The whole concept of body positivity is anti-establishment. It’s basically saying you are OK today as you are. That’s it. Every single person is OK today. And if you think you’re OK today, then you’re going to be less likely to want to buy some things to make you change. That’s why they want body negativity—because you’ll buy things to make you change.
People want to boycott companies, but who cares what they are doing? They don’t respect human bodies. They don’t care about your feelings or that you’ve been discriminated against. They don’t care that they don’t carry clothes in your size and losing millions of dollars as a result. I feel like it’s wasted energy to try to change them.
And yet we’re still activists because we feel positive change is possible.
In terms of spreading the idea of “yoga is for everybody.” There are so many people doing this exact same work, yoga in a body positive space. And we do not all agree. But, personally, I’m not trying to stand on a platform to say this is what body positive yoga is. I just practice yoga and understand that we all have the same struggles and are trying to make it through life. We’re all equal, and it doesn’t matter what our bodies look like. And I don’t care if you disagree with it, because it’s how I feel.
Coincidentally a bunch of other people seem to agree, and so I wrote a book with my thoughts on the topic. It’s a subtle difference, but it’s not the same as saying, “I’m going to change the world with body positive yoga!” I’m not thinking like that. Even in terms of yoga, I’m not saying anything revolutionary.
It’s less a call for action, and more of an invitation.
Exactly.
Do you see any ways in which the American yoga culture is attempting to be more inclusive?
I feel like I’m constantly hearing back from teachers that they’re body positive, and they want that to be represented in their classes. I think the problem is that the modern yoga world is enmeshed in the modern fitness world, which is enmeshed in capitalism. And as long as that’s the case, we’re going to walk around in a circle with the same questions.

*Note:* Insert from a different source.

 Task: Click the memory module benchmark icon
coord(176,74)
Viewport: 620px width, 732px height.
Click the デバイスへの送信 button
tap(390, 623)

I think that everybody is trying to understand their yoga and walk their path and sometimes we get too hung up on how many people are buying something or engaging with something, and that’s just not the point.
Do you still feel the need to change things about your body? Does the desire itself look or feel different?
If you have had an addiction in your life, you never get past that addiction. You can move on, you can try to live your life differently, but it is always going to be a practice on top of your addiction. I’ve had many addictions in my life, and one of my primary ones is needing the attention of other people and needing to be accepted by others, and self-hate and body-shaming myself. Those are things I learned how to do at a very young age, and I’ve continued to do throughout my life, and as much as I feel as though I am moving beyond them and that every step is a great step, it is definitely something I am actively thinking about and am conscious of. Constantly mentally slapping myself on the wrist and playing tapes in my head so that I will ignore what other people are saying or thinking. And it’s very much a practice for me. I’m in recovery, just like anyone else.
In your book, you say, “Ultimately, yoga has made me realize that happiness doesn’t come when we become better people. The practice is a reminder that we deserve to be happy today, in this exact moment, because we are already absolutely perfect.” Has your idea of what perfection means changed because you’ve embraced this idea of a practice?
Definitely. There’s no mythical perfection at the end of the rainbow. I think that prior to practicing, I did not understand perfection as being exactly as you are. That concept was completely impossible before practicing yoga. So yeah, it has completely changed the way I think about that.